Judy Berlin,
de Eric Mendehlson


Judy Berlin, EUA, 1998

Havia algo que não cheirava bem em Felicidade de Todd Solondz, nem muito menos no mais fraco Beleza Americana de Sam Mendes. E não era só o fato de que a crítica à estrutura da família americana que eles faziam parecia brincadeira de criança perto da obra de Billy Wilder, perto de um Perdidos na Noite, perto de um A Primeira Noite de um Homem ou de um Quem Tem Medo de Virginia Woolf?. Acima de tudo, incomodava a reação da platéia, como se o maná corresse da tela para ela. Isso é facilmente explicável na aridez de idéias e seriedade que acometeu o cinema americano na década de 80 e se agravou na de 90, fazendo que pastiches como os citados (um mordaz, não há dúvida, o outro pouco sutil) fossem considerados obras-primas. Pois bem, o filme de estréia de Mendehlson vem redimir o jovem cinema americano, mostrando que ele é capaz de refletir um pouco além de uma quase adolescente negação caricatural do pai.

De fato, há uma personagem que, quase no fim do filme, quando acusada por uma ex-aluna sua de, por tê-la dito algo na adolescência, ser a culpada de seu fracasso na vida, faz questão de replicar: "Ao invés de ficar me culpando, faça algo da sua vida!". E a relação de Judy Berlin com a tradicional família americana representada nas pequenas cidades e suburbs é justamente essa, em oposição a seus predecessores mais famosos: vamos propor algo, ao invés de só reclamar e criticar os outros.

Mendehlson usa do mesmo estilo de trilha sonora que lembra um seriado de TV, uma rapsódia, um conto alegórico. Mas filma em um preto e branco quase naturalista, como o de A Última Sessão de Cinema, filme com o qual se relaciona demais. Seus personagens poderiam ser os mesmos de Felicidade e Beleza, só que eles têm mais camadas. Ao invés do conflito puro e simples, eles têm sonhos, emoções. Ao enfocar a típica "Smalltown, USA", Mendehlson não se coloca de fora, mas sim como parte dela. Não por acaso as inúmeras referências do personagem de David Gold ao cinema, com tintas claramente autobiográficas. E é esta inserção do autor que faz toda a diferença. Os conflitos de geração estão lá, as dificuldades afetivas na família também. No entanto, há um profundo carinho no fundo. Enfrenta-se as questões, mas sempre com amor.

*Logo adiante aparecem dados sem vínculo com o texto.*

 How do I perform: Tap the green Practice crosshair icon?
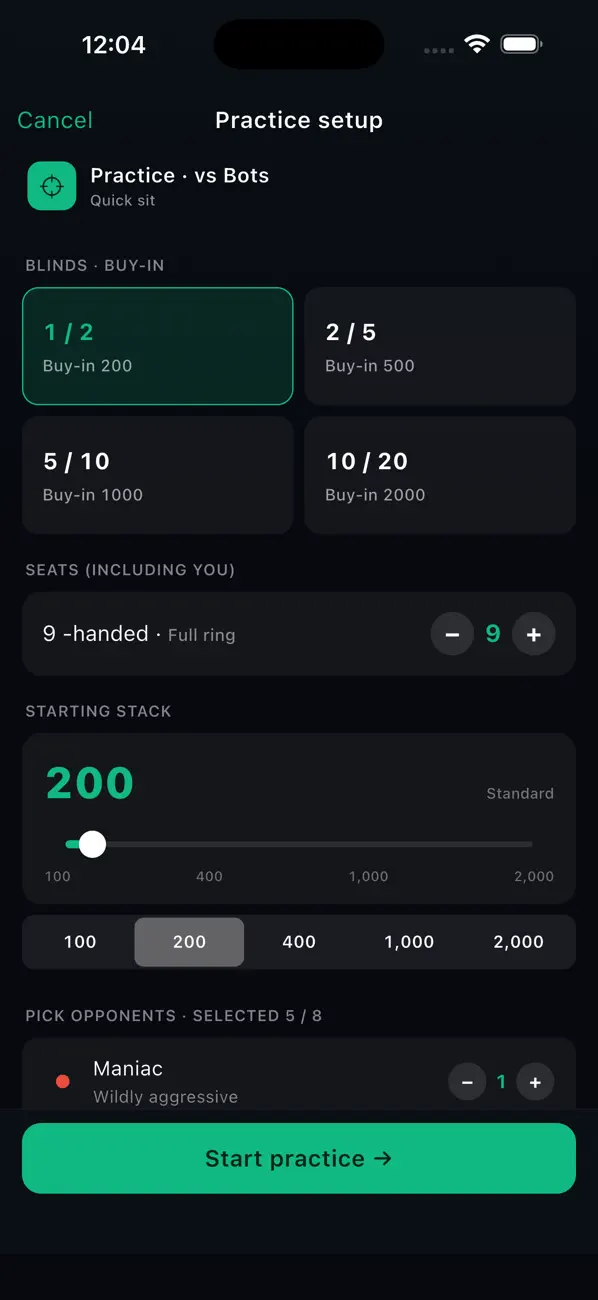pos(51,186)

O principal sentimento do filme é a presença do passado, quase opressor. A tradição é um aspecto muito forte. Assim, David e Judy revivem sua relação de mais de dez anos antes, na escola. Os pais de David enfrentam uma crise conjugal em que pesa o excesso de tempo. Uma velha professora não consegue mais distinguir o passado do presente. A mãe de Judy se ressente ainda dos sonho não realizados pela filha. Os personagens todos precisam entrar em paz com seu passado para poder voltar a andar em frente.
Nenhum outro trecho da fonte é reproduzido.